Departure of Sarawak parties from Barisan Nasional is Pakatan Harapan's gain, analysts say

Malaysia's Pakatan Harapan supporters waving party flags during a rally in Kuala Lumpur, on May 16, 2018.
Malaysia's Pakatan Harapan supporters waving party flags during a rally in Kuala Lumpur, on May 16, 2018.PHOTO: AFP

PETALING JAYA (THE STAR/ASIA NEWS NETWORK) - Malaysia's Pakatan Harapan (PH) ruling coalition is in a stronger position in Parliament following the departure of four Sarawak parties from Barisan Nasional (BN), analysts said.

The parties, which renamed themselves the Gabungan Parti Sarawak (GPS) on Tuesday (June 12), said it would continue to be in the opposition in Parliament, but also indicated that it would "cooperate and collaborate" with the Federal Government on national interest and state rights.

"It is a morale boost for Pakatan. Without contesting, it has an extra 19 seats, closer to the two-thirds majority," said political analyst Sivamurugan Pandian of Universiti Sains Malaysia.

Universiti Malaysia Sarawak political analyst Jeniri Amir said PH was now in a better position to push through reforms.

A two-thirds majority would allow the PH pact to amend the Federal Constitution, which could include changes to the electoral system.

But independent political analyst Khoo Kay Peng believed the PH was not necessarily stronger as both Sabah and Sarawak would try to get the best deal for themselves.

"What happened in Sabah and Sarawak shifted the political situation," he said.

"During the last regime, we saw a very strong central government focused in Putrajaya. Sabah and Sarawak were merely considered two of the 13 states," he said.

He believed the new coalitions in Sabah and Sarawak would push for more autonomous power and equal partnership with the Federal Government.

Mr Khoo said he expected a renewed conscience for Sarawak rights not only from GPS, but also PH lawmakers there.

"They will join in the calls to demand more political rights and allocations for Sarawak," he added.

As for BN, the departure of the Sarawak-based parties is clearly a political setback.

Dr Sivamurugan said this latest development meant a crisis of moral legitimacy for BN, as its numbers and strength in Parliament had been reduced.

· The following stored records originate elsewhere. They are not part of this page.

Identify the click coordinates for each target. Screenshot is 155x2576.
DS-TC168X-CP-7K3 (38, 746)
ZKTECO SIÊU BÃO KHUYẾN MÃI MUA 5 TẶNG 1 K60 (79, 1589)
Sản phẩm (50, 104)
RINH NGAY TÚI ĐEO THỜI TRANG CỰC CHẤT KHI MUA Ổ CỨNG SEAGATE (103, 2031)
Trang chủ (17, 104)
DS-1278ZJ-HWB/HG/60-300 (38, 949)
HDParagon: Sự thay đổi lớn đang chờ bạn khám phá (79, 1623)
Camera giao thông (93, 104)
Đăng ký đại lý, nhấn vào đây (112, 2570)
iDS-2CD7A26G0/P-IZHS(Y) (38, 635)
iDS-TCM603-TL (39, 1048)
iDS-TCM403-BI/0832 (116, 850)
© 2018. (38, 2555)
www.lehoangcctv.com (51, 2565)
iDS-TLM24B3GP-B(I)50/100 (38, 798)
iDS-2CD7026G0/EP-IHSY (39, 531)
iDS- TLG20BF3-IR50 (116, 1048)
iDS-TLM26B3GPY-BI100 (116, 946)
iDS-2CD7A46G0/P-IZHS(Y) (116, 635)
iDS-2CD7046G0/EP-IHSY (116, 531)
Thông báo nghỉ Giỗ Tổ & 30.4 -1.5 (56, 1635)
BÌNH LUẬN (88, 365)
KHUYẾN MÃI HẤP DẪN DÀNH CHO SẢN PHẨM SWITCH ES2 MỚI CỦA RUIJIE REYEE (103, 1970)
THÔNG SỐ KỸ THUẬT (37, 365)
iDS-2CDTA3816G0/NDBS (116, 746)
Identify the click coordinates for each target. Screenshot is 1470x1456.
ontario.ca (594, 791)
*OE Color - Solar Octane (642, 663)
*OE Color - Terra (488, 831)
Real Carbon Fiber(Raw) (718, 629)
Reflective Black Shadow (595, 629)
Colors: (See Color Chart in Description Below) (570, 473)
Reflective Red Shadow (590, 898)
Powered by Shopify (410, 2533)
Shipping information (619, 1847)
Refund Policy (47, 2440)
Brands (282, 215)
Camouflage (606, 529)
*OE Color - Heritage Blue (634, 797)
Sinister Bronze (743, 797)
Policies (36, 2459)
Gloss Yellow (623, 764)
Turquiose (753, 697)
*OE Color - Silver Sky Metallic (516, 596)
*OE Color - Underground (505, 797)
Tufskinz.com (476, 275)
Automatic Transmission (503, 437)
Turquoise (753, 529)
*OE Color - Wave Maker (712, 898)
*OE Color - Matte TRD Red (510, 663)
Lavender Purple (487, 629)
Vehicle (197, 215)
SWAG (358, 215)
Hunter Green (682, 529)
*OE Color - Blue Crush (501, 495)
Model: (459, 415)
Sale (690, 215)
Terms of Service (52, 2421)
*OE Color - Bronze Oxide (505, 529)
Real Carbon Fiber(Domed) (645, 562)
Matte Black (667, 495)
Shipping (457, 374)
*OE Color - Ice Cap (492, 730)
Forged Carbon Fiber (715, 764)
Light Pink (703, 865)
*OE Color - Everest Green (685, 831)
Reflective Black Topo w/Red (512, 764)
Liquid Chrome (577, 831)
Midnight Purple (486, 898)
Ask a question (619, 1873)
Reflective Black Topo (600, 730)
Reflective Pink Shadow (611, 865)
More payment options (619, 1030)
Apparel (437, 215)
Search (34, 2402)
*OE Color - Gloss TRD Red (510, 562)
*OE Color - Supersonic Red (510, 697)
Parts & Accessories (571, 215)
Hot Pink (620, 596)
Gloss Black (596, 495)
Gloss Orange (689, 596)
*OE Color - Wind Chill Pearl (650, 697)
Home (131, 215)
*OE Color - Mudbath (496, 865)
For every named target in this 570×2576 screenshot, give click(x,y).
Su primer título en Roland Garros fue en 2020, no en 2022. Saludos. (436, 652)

Barisan now has 57 seats left in Parliament - Umno with 54, Malaysian Indian Congress with two and Malaysian Chinese Association with one.

In the last election, it held 133 seats in Parliament.

Dr Sivamurugan said the biggest challenge for BN now is whether more component parties will leave the coalition or if there will be changes after the Umno elections at the end of the month.

"It will come to an end if its own leadership has no political will to change," he said.

He also pointed out that Umno and Parti Islam SeMalaysia, which has 18 parliamentary seats, could even align in the future.

Dr Jeniri said what happens to the BN depends on how it transforms itself and how the PH performs.

"They are still relevant in the short term. They need to be a strong opposition and learn from Pakatan, which was the opposition before, to be an effective watchdog," he said.

Mr Khoo added that no one seemed to be taking leadership in BN at the moment, and what happened in Sarawak was a result of that.

"It seems to be in continuous disintegration. It must quickly decide on its direction and consolidate," he said.